Mandy Woodruff, Executive Director of Oasis, Inc., a 501 (3)(C) charitable institution located at 410 E. Lee Ave. in downtown Sapulpa, has cause to celebrate, so she held an Open House on Friday, Feb. 2nd, Ms. Woodruff manages the Adult Day Service on one side of the building, and the new and unique strategy called “Discovery Enrichment Program on the other side. Adult Day Services offers medical supervision and a structured crafts, exercise, meals, and rest schedule for her “family members” as a privately-funded environment for those in need.
An exciting new development is the program, unique to Oklahoma, is a privately-funded environment for “anyone who has special needs, or are developmentally delayed or have physical needs,” said Ms. Woodruff. The activities are available from 8 a.m. to 4 p.m., Monday through Friday, weather permitting. The newest program is called “Discovery – Self.
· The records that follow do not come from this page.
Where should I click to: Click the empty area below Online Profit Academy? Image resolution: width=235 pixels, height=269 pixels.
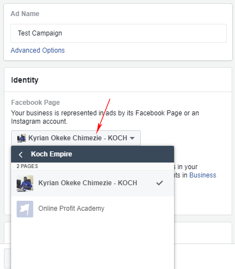93,245
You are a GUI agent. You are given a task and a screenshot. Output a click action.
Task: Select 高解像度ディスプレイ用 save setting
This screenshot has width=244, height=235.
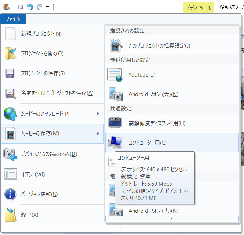[x=157, y=123]
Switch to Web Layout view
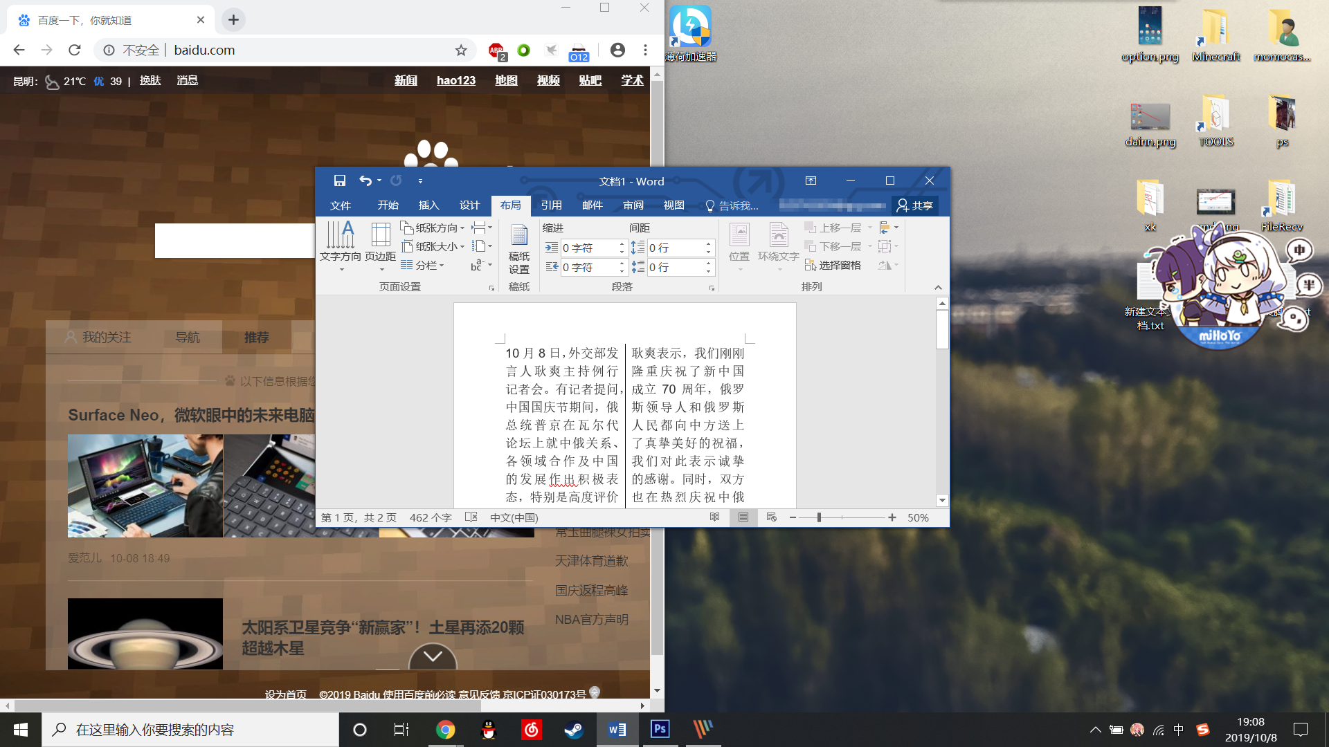This screenshot has width=1329, height=747. [771, 517]
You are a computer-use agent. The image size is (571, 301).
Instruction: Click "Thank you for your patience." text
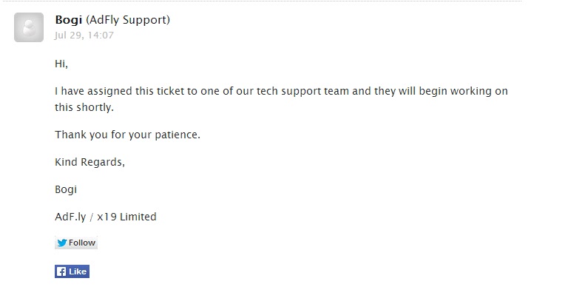tap(128, 135)
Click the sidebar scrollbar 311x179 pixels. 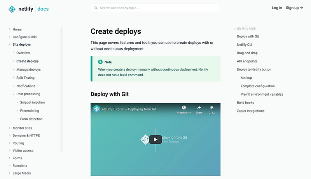tap(61, 89)
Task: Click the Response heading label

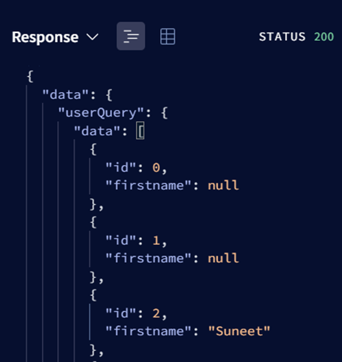Action: tap(45, 37)
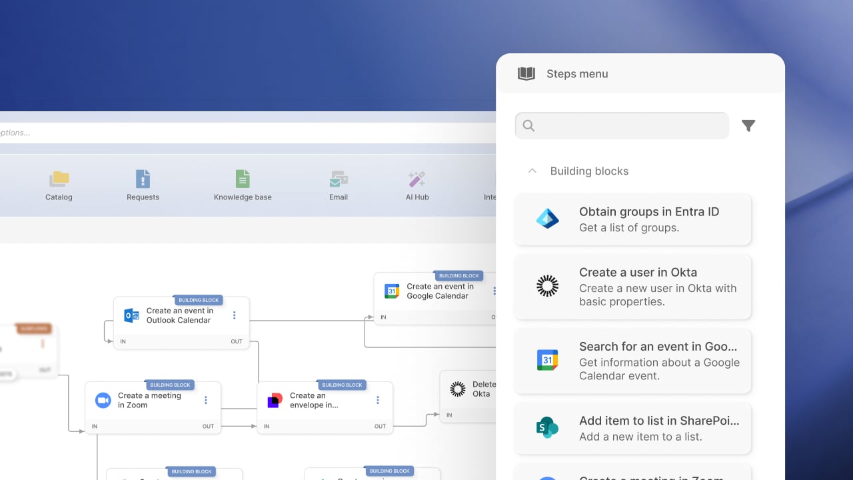853x480 pixels.
Task: Open options menu for Create an envelope node
Action: 378,400
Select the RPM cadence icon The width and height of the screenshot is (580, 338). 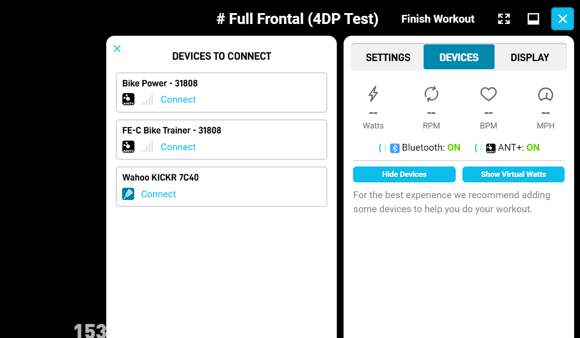coord(431,94)
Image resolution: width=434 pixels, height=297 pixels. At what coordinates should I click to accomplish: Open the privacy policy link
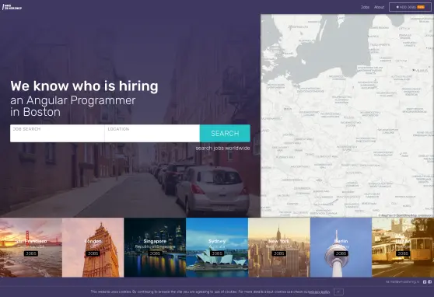click(x=319, y=292)
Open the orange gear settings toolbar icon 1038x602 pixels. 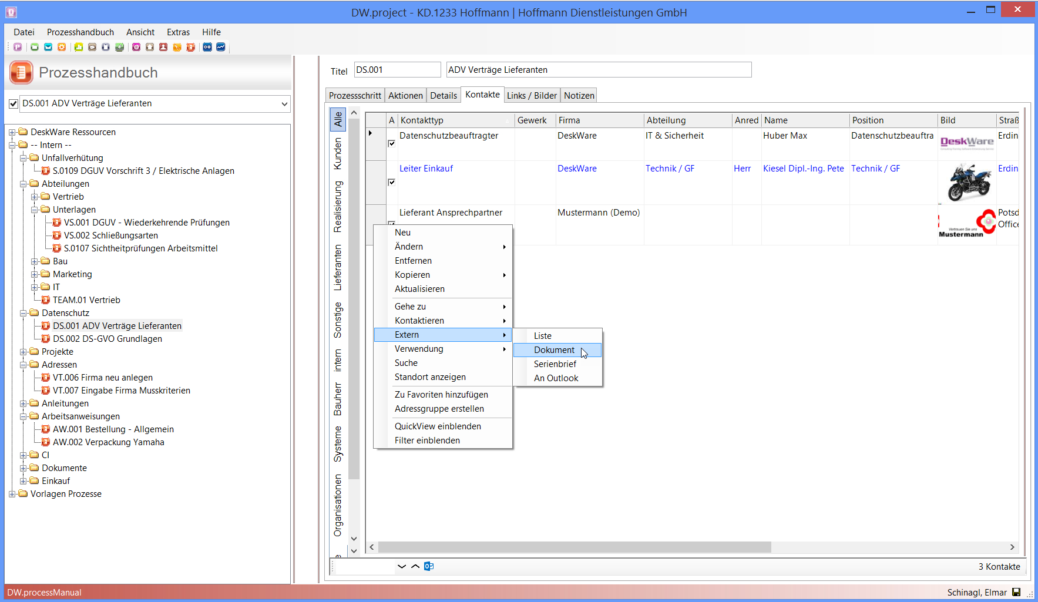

Talent.Ability.” This motto conveys their Mission: “Every day we are breaking down the barriers and offering new opportunities to empower the people with their amazing, awesome, and God-given abilities to lead a more independent, dignified and purpose-driven life.”
Included in the Life Enrichment Skills are cooking class, exercises, educational activities, art, and eventually music. During the tour which took place at 1 p.m. on Tuesday, January 30th, the people were in a bright and cheerful room intently working on math sheets.
Patty Richie, from Creek County Literacy was there volunteering as she does three days a week, teaching the students math and language skills.
Ms. Woodruff has had years of experience dealing with patients, first as a Trauma Surgery Nurse for 10 years, and now leading the way for the people in her charge. A terrible accident, carbon monoxide poisoning in 2011, gave her more experience in dealing with “disability” since it left her incapacitated. She fought hard, and after 18 months of physical therapy, speech therapy and occupational therapy, she has fully recovered.
“I kind of know what it’s like to be on the other side of recovery. I am very protective of how they are treated, how they are viewed, and we focus heavily on ability—not disability, “ Woodruff said.
At the Adult Day Services, Karen Crow, the Activity Director, praised the schedule that included, crosswords, Chair Zumba, brain games, and making desserts. Crow stressed eye-hand coordination, and helping the people keep their minds “fully engaged” with crafts and projects. The group has gone fishing and participated in costumed holiday parties, too, and they really enjoy that. “The main thing is for them to have as much fun as they can!” Ms. Crow said.
There are fund-raisers, and during the tour, people were working on wreaths to sell. Volunteers man a booth at the Route 66 Blow-out, and appreciate the interaction with passers-by, “even though they don’t get much traffic on Lee Avenue,” remarked Ms. Woodruff.
Most of the people live with care-givers or family members and may have Alzheimer’s, Parkinson’s or a stroke. The facility room looks like a large living room, with recliners, pictures and decorations, and round tables with homey table- cloths and centerpieces.
“We are family here,” said Ms. Woodruff, “We want them to be coming to another home, not a clinical setting.” To that end, no one wears scrubs, lanyards, or name-tags, for a “more home-like feel.”